What the Ops team do
Last.fm began life as a small start-up some years ago now, and as is normal for technology based start-ups, reliability at a large scale wasn’t a big concern at the beginning. Start-ups focus on making things work, and worries about uptime and reliability come later. Reliability also costs money, and adds complexity to systems – it’s easy to inadvertently make a “highly-available” configuration less reliable than a single server. We do a lot today to deliver service reliability that wasn’t part of our earlier architectures, and we can survive many problems with no externally visible signs.
Today, we run Last.fm from multiple separate datacentres, and we build resiliency and failover into all our new systems from the outset. We’re working hard on retrofitting this same level of reliability to all our older systems, though we still have some way to go before everything is where we’d like it to be.
The biggest problem we engineer for is the complete failure of an entire site. That’s a level of problem that we don’t expect to happen often, but we do plan for it and there are many aspects that need to be considered. It’s also the problem we effectively encountered this week, and for the most part everything went according to plan.
The system that failed was a large core router, which provides our cross site connectivity, and half of our internet connectivity. Its failure effectively isolated all the equipment in that datacentre, and caused us a lot of trouble. The system in question is equipped with fully redundant supervisor modules to prevent this sort of problem, but – for reasons that did not become apparent until later – the redundancy also failed.

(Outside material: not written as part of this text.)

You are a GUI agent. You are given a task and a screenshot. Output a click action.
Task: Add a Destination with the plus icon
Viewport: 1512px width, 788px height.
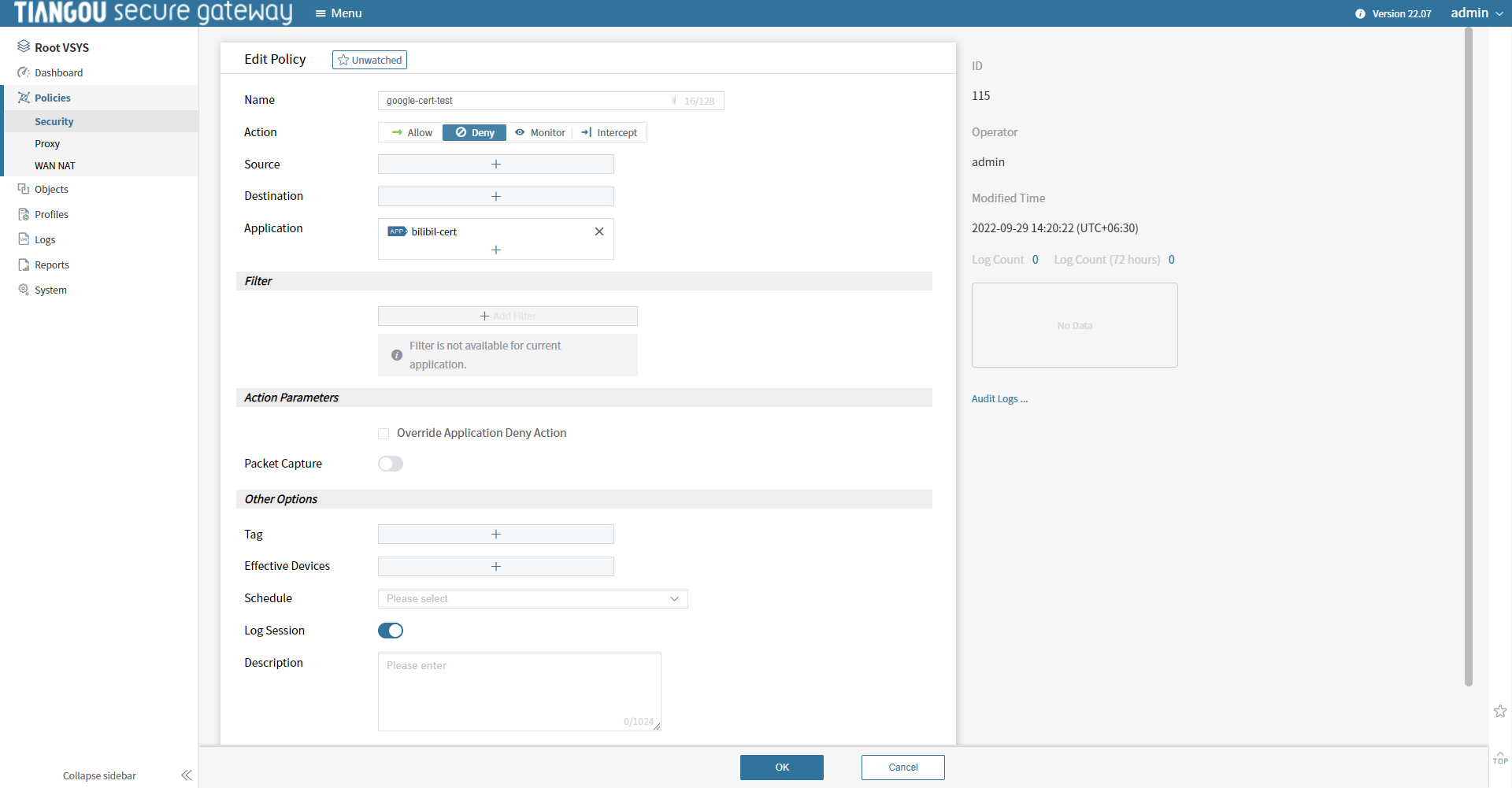click(496, 197)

We initially saw problems with this system a week ago, and carried out both a component swap out and reload of the software, which we thought had resolved the problem. When it failed again, our hardware service partners concluded we must be looking at a backplane fault, and shipped us a new chassis.

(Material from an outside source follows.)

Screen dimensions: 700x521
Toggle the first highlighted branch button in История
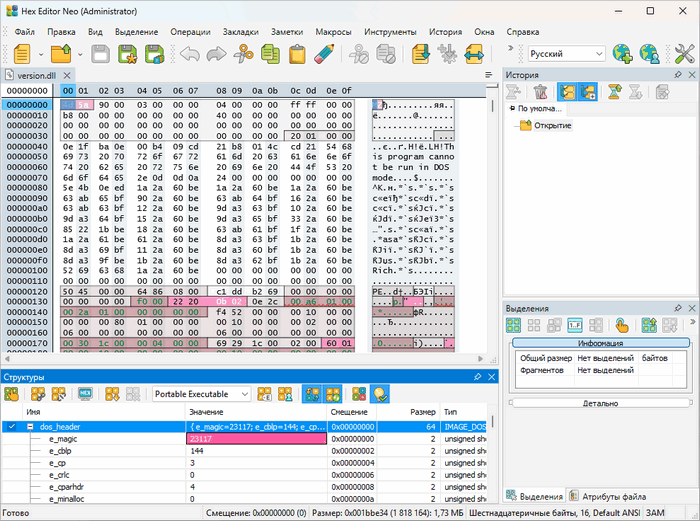565,92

The backplane in this sort of system is essentially just a passive circuit board, so faults of this kind are most unusual. It wasn’t until we removed the old chassis that we discovered a large amount of grime covering its intake vents, which is not what you expect in a data centre with large air filtration and cooling systems.
It turns out that some of the air intake for this hosting facility is pulled in fresh off the roof, and the adjacent building houses the exhaust stack from the diesel generators used as back up power. In a suitably ironic fashion, the diesel exhaust was being pulled into the air conditioning system, depositing fine particulates on surfaces, including our hardware.

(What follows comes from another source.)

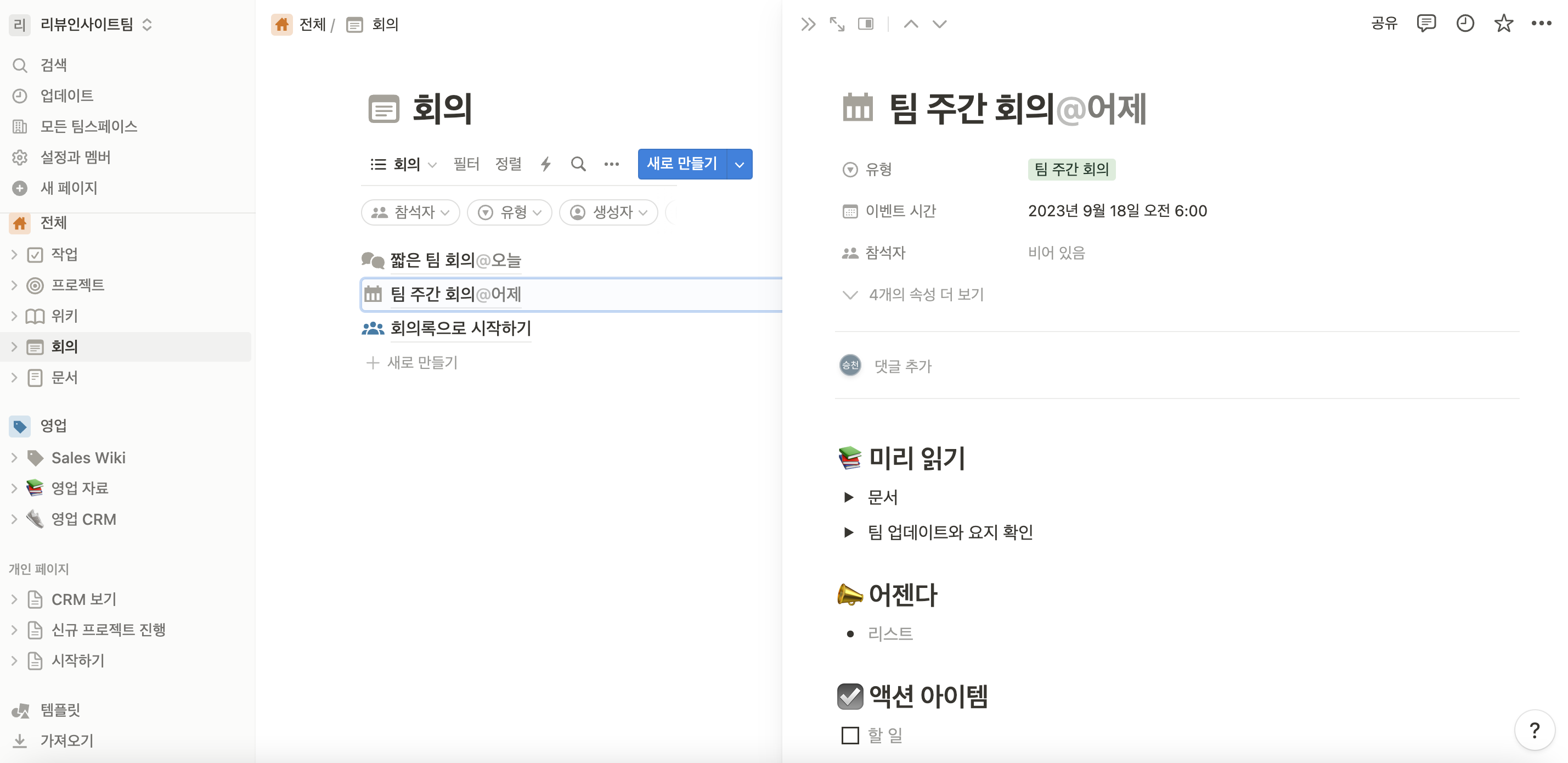This screenshot has height=763, width=1568.
Task: Open page history clock icon
Action: pos(1464,24)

Where you have equipment with large fan assemblies, this problem is made worse, and the deposits can cause electrical problems, leading otherwise highly reliable equipment to mysteriously fail. The datacentre we use has only recently become aware of this problem, and is taking steps to resolve it, but in the meantime we’ve had to deal with the effects.
What problems did users see?
During these problems, users may have seen a couple of issues. The first and most visible of these will have been radio failures. Our radio infrastructure is cross site, but currently needs a careful manual failover process of some elements, so you may have been without radio for a period of time. Web site traffic and API traffic fails over automatically, so most people won’t have seen any issues with this. Some users will have though, as the cross site failover process is DNS based – this means it’s not instant, and ISPs that don’t correctly handle DNS timeouts can cause extended problems. This kind of thing seems to be most common amongst mobile providers.
Some of you will be concerned about your scrobbles – no scrobbles were lost during these issues. Client caching should ensure that any that didn’t make it to our servers will have been queued and resubmitted.
We’re sorry for any problems you may have seen while we worked on this behind the scenes. We’re constantly working on making the service better, and making these incidents a thing of the past. Thanks for listening!